Despite statistics that show most students and faculty in schools across the nation have witnessed bullying, Charlotte-Mecklenburg Schools found the rate of bullying in our local schools to be lower than expected.
Rather than accept victory, John Concelman, CMS’ resident Bullying Prevention Specialist, decided to take a closer look at why that rate might be so low.
“I’d love to pat ourselves on the back and say that we’re doing a fantastic job,” he said, “but before we do that, we have to look at all means.”
He started with examining how students report bullying in CMS.
Schools were equipped with boxes where written complaints could be dropped off, but most students looking to report an incident relied on a PDF form that could be e-mailed or mailed directly to a school. But in that case, it was difficult for students to remain anonymous and often kept them from feeling safe reporting a problem.
Although Concelman did receive reports of both physical and cyber-bullying under that method, he found himself asking if perhaps more students were just staying quiet.
“When it was extremely low,” he said, “I had to ask myself, you know, ‘Are we providing enough opportunities for this to be reported through the means that we have, or we do just have a really low bullying incident rate in Charlotte-Mecklenburg schools?'”
To combat the possibility that students simply weren’t reporting negative experiences at school, Concelman and CMS debuted an anonymous online platform for reporting instances of bullying.
In its current version (the platform will be upgraded over the summer), the landing page directs users to a questionnaire with details such as the date and location of the incident, as well as the individuals involved.
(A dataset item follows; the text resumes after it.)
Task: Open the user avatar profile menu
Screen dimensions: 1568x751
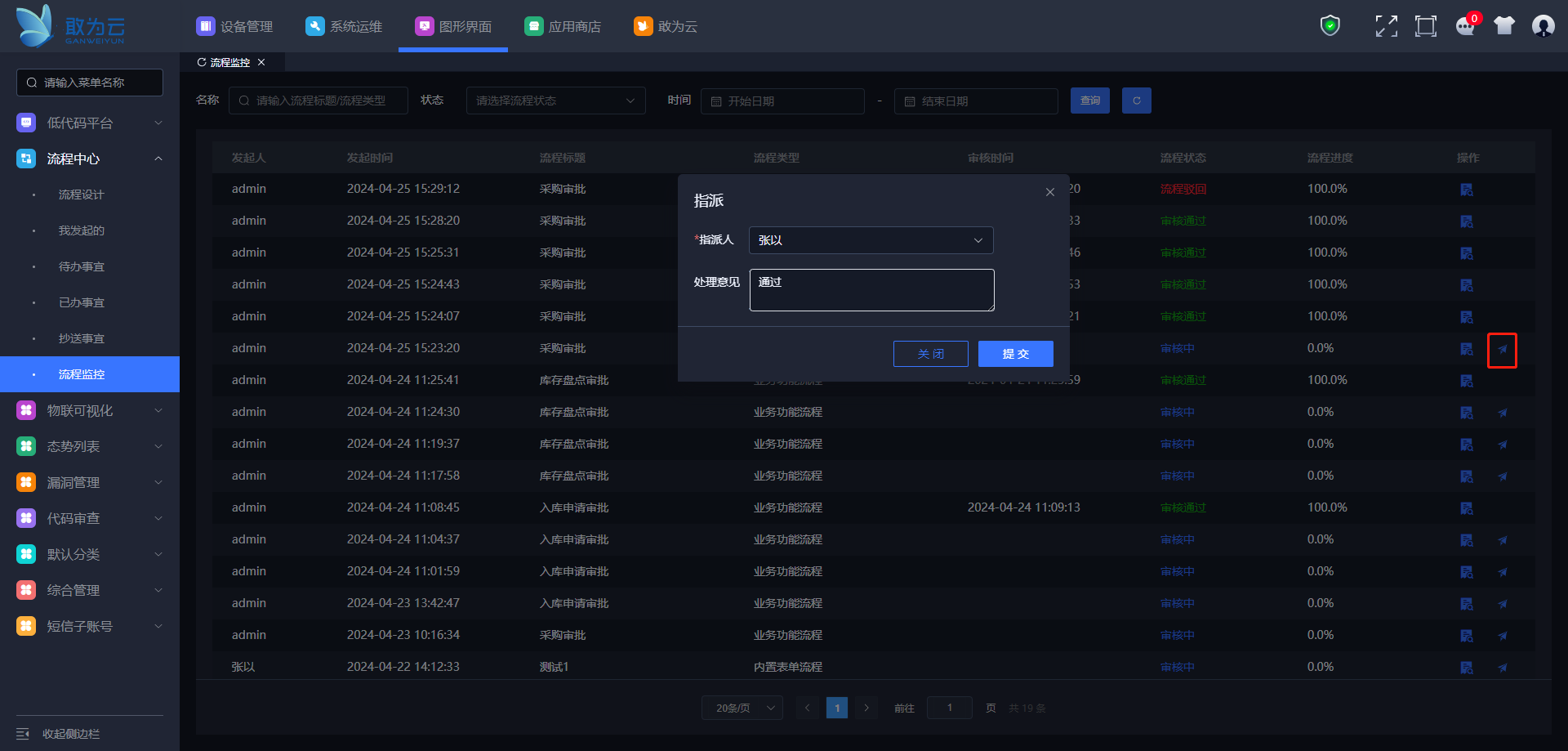Action: tap(1543, 26)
No contact information is needed, though it is warned that not including it could hinder the investigation.
When a report is submitted, it’s sent to Concelman, who then reviews it and decides the best course of action, which varies. For some, he puts together a team to send to the school, but for others, he can resolve the problem on his own. Some reports don’t even fall into the category of bullying, but are behavioral issues that need to be acknowledged.
It’s important to remember that Concelman’s job isn’t to suspend or punish a student, even if they are bullying.
“It’s not about punishment or a negative, harsh consequence,” he said. “It’s about how can we help children prevent this from recurring on both sides?”
Since launching in late April, Concelman says he’s already seen the anonymous platform used.
“We get quite a few reports in,” he said.
In terms of measuring the success of the platform, Concelman says he’s looking for frequency and repetition. Should he not hear from a reporter after his solution is put into place, he counts it as a success.